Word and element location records
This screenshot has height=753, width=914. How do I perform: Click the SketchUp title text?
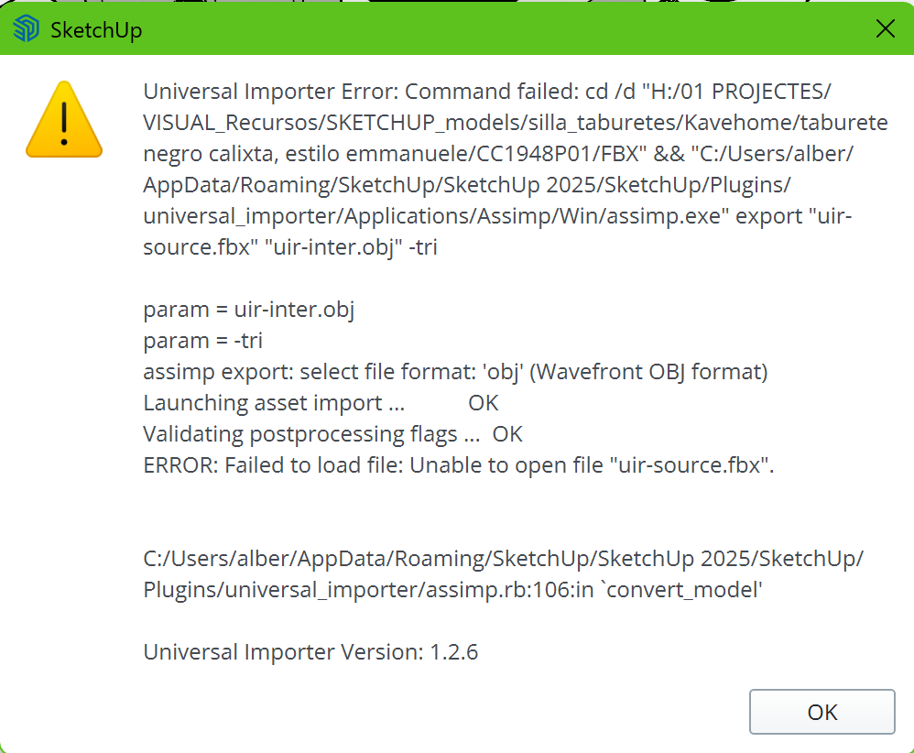point(96,31)
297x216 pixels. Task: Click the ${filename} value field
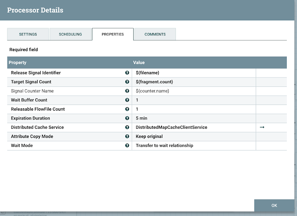(x=194, y=73)
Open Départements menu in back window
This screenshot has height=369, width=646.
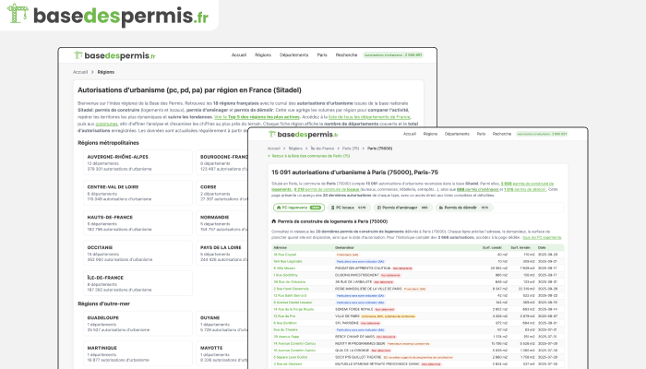coord(293,55)
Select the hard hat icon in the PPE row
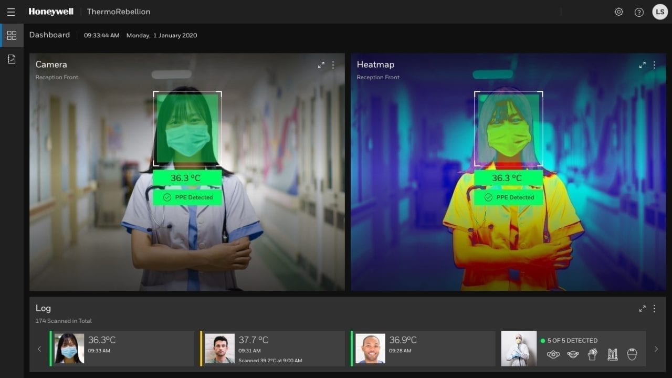Screen dimensions: 672x378 coord(632,354)
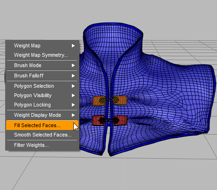Select Polygon Selection menu item
Image resolution: width=217 pixels, height=190 pixels.
42,86
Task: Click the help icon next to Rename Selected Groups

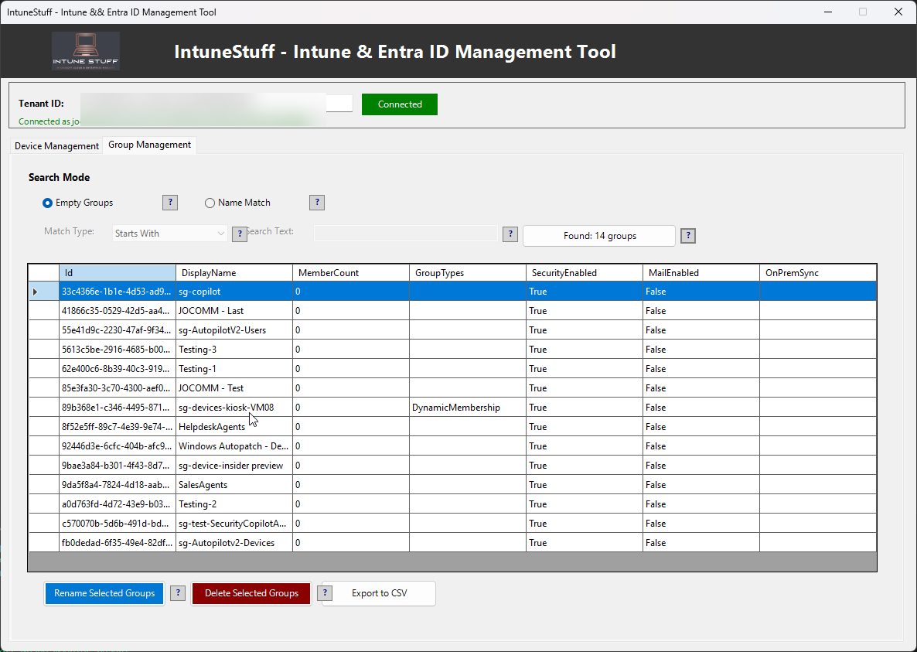Action: coord(178,593)
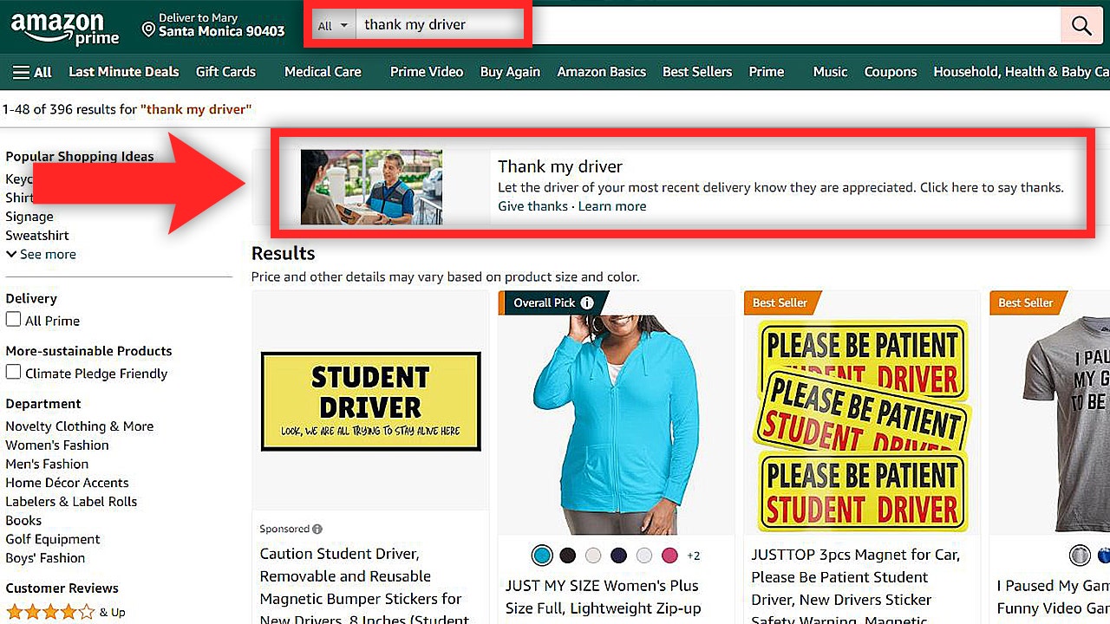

* REQUIREMENTS
Put the rows above into a numbered list, one line per item, skipping blank lines. Leave the pictures out of your answer.

* FULL ANSWER
1. This screenshot has height=753, width=914. How do I perform: Click the SketchUp title text?
2. point(96,31)
3. 297x216 pixels. Task: Click the ${filename} value field
4. (x=194, y=73)
5. Open Départements menu in back window
6. This screenshot has height=369, width=646.
7. coord(293,55)
8. Select the hard hat icon in the PPE row
9. Screen dimensions: 672x378 coord(632,354)
10. Select Polygon Selection menu item
11. Image resolution: width=217 pixels, height=190 pixels.
12. 42,86
13. Task: Click the help icon next to Rename Selected Groups
14. Action: coord(178,593)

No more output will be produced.